Rewrite all of the records below, swapping every occurrence of "coordinate pair" for "coordinate tuple" and leaving everything else unchanged.

==== RAW DATA

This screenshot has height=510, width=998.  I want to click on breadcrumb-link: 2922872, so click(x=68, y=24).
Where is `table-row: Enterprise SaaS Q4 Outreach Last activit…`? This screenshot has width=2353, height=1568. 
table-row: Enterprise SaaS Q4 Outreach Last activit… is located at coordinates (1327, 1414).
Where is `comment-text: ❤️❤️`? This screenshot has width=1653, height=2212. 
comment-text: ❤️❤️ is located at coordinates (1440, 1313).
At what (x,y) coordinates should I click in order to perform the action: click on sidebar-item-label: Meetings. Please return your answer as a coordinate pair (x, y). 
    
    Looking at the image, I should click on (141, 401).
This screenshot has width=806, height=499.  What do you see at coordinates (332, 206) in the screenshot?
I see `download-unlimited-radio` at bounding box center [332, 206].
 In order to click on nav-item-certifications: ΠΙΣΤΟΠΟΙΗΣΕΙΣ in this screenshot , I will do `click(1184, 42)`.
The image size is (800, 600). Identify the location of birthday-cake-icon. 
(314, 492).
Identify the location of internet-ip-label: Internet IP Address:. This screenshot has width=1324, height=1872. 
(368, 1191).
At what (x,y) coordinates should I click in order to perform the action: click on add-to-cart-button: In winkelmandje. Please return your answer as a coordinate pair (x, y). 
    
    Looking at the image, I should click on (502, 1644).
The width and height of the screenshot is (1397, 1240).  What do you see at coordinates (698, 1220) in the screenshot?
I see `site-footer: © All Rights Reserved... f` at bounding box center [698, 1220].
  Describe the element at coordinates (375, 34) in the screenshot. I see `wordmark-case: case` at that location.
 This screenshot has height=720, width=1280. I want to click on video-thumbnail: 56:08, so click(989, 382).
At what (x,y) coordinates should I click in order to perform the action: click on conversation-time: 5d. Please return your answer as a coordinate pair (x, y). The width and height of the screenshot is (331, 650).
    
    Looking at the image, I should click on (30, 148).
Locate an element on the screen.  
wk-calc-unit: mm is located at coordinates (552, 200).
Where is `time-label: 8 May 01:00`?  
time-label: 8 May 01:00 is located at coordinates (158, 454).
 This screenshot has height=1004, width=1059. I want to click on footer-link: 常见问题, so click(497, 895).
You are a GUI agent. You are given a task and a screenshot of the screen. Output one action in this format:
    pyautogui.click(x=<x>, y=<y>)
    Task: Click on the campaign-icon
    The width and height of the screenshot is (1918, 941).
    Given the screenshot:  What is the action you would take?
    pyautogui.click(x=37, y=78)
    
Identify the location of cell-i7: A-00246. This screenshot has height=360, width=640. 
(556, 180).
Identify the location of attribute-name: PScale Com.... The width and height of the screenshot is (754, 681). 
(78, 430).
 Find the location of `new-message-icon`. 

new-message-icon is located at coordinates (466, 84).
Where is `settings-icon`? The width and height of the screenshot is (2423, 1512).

========

TASK SOLUTION:
This screenshot has height=510, width=998.  I want to click on breadcrumb-link: 2922872, so click(x=68, y=24).
Where is `table-row: Enterprise SaaS Q4 Outreach Last activit…`? This screenshot has width=2353, height=1568. 
table-row: Enterprise SaaS Q4 Outreach Last activit… is located at coordinates (1327, 1414).
Where is `comment-text: ❤️❤️`? This screenshot has width=1653, height=2212. 
comment-text: ❤️❤️ is located at coordinates (1440, 1313).
At what (x,y) coordinates should I click in order to perform the action: click on sidebar-item-label: Meetings. Please return your answer as a coordinate tuple (x, y). 
    
    Looking at the image, I should click on (141, 401).
This screenshot has width=806, height=499.  What do you see at coordinates (332, 206) in the screenshot?
I see `download-unlimited-radio` at bounding box center [332, 206].
 In order to click on nav-item-certifications: ΠΙΣΤΟΠΟΙΗΣΕΙΣ in this screenshot , I will do `click(1184, 42)`.
The image size is (800, 600). Identify the location of birthday-cake-icon. 
(314, 492).
Identify the location of internet-ip-label: Internet IP Address:. This screenshot has width=1324, height=1872. 
(368, 1191).
At what (x,y) coordinates should I click in order to perform the action: click on add-to-cart-button: In winkelmandje. Please return your answer as a coordinate tuple (x, y). 
    
    Looking at the image, I should click on (502, 1644).
The width and height of the screenshot is (1397, 1240).  What do you see at coordinates (698, 1220) in the screenshot?
I see `site-footer: © All Rights Reserved... f` at bounding box center [698, 1220].
  Describe the element at coordinates (375, 34) in the screenshot. I see `wordmark-case: case` at that location.
 This screenshot has height=720, width=1280. I want to click on video-thumbnail: 56:08, so click(989, 382).
At what (x,y) coordinates should I click in order to perform the action: click on conversation-time: 5d. Please return your answer as a coordinate tuple (x, y). The width and height of the screenshot is (331, 650).
    
    Looking at the image, I should click on (30, 148).
Locate an element on the screen.  
wk-calc-unit: mm is located at coordinates (552, 200).
Where is `time-label: 8 May 01:00`?  
time-label: 8 May 01:00 is located at coordinates (158, 454).
 This screenshot has height=1004, width=1059. I want to click on footer-link: 常见问题, so click(497, 895).
You are a GUI agent. You are given a task and a screenshot of the screen. Output one action in this format:
    pyautogui.click(x=<x>, y=<y>)
    Task: Click on the campaign-icon
    The width and height of the screenshot is (1918, 941).
    Given the screenshot:  What is the action you would take?
    pyautogui.click(x=37, y=78)
    
Identify the location of cell-i7: A-00246. This screenshot has height=360, width=640. 
(556, 180).
Identify the location of attribute-name: PScale Com.... The width and height of the screenshot is (754, 681). 
(78, 430).
 Find the location of `new-message-icon`. 

new-message-icon is located at coordinates (466, 84).
Where is `settings-icon`? The width and height of the screenshot is (2423, 1512).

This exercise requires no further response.